The provided scripts are not designed to work out of the box, as analyses were performed across two different computational environments: the Genes & Health Trusted Research Environment (TRE) for analyses involving individual-level data, and an HPC cluster (BIH, Berlin) for downstream annotation steps. Scripts are intended to illustrate the main analytical steps used to generate the results reported in the manuscript. All file paths have been replaced with <path_to_file>. Data access is available on application via genesandhealth.org.


Project structure

Script Description
01 — Data preparation
01_data_prep/01_phenotype_prep_GWAS.R Import batch-corrected Seer XT protein group intensities; match to GSA genotyping IDs and covariates; apply inverse-normal transformation; write REGENIE phenotype and covariate files for the common-variant GWAS (TRE)
01_data_prep/02_phenotype_prep_ExWAS.R Map WES sample IDs; apply inverse-normal transformation; write REGENIE phenotype and covariate files for the exome-wide association study (TRE)
02 — Cross-platform proteomics comparison
02_cross_platform_correlation/01_protein_mapping_post_processing_HPC.R Map protein targets across Seer XT, Olink HT, and SomaLogic 11k by UniProt ID; annotate with genomic coordinates, HPA tissue/cell-type expression, secretome classification; predict platform coverage from biophysical properties using LightGBM classifiers; compute protein group correlation clusters (HPC)
02_cross_platform_correlation/02_observational_correlations_TRE.R Compute Spearman correlations between platforms at protein group and peptide level; derive LOD estimates; compute CVs from repeated samples; run Boruta feature selection and Random Forest models to predict cross-platform concordance (TRE)

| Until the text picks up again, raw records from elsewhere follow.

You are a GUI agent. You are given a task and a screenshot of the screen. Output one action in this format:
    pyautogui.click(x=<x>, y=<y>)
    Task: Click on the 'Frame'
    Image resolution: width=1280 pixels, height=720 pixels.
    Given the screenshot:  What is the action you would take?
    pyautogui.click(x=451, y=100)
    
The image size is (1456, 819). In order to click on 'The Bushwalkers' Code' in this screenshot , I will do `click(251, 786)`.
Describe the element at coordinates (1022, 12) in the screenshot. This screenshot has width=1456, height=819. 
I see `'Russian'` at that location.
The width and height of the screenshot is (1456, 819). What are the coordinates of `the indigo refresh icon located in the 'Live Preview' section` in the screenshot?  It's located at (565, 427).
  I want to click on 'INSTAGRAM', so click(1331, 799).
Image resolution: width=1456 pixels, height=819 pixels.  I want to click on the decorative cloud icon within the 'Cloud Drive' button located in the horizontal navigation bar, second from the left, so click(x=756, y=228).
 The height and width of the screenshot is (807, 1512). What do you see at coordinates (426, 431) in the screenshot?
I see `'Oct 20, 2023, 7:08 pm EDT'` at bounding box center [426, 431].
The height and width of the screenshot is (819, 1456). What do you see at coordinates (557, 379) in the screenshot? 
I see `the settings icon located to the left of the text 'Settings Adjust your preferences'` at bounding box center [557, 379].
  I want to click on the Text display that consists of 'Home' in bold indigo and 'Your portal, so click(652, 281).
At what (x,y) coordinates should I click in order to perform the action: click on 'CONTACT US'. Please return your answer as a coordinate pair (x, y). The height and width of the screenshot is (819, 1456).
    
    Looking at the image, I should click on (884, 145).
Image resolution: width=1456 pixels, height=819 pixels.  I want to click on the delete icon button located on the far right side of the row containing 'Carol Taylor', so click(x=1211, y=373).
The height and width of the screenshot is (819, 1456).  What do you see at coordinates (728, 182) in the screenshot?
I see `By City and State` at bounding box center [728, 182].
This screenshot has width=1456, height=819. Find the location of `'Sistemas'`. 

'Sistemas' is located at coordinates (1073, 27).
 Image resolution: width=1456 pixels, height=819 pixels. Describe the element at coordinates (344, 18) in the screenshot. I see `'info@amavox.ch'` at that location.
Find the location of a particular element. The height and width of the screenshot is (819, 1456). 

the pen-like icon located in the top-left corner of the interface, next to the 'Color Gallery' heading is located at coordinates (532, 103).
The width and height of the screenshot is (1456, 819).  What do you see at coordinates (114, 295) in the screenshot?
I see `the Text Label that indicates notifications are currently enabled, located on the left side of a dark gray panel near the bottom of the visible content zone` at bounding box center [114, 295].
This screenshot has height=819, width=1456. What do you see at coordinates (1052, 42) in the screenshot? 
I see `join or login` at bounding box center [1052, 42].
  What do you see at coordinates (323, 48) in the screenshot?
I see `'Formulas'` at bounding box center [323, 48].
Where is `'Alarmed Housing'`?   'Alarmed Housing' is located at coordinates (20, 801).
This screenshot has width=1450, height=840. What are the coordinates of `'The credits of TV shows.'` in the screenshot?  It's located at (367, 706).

03 — Genome-wide association study
03_GWAS/01_regenie_GWAS_array_qsub.sh SGE array job for REGENIE v3.4.1 two-step GWAS of 5,768 protein groups against TOPMed r3-imputed genotypes (51k GSA array samples, TRE)
04 — Exome-wide association study
04_ExWAS/01_regenie_ExWAS_qsub.sh SGE array job for REGENIE v3.4.1 single-variant ExWAS and gene-based burden tests against 55k WES call set (TRE)
05 — Fine-mapping and annotation
05_fine_mapping/01_collate_results_TRE.R Collate genome-wide significant GWAS and ExWAS signals; define merged fine-mapping regions; test for non-additive genetic effects; run peptide-level validation; look up pQTLs in Olink HT and SomaLogic 11k summary statistics (TRE)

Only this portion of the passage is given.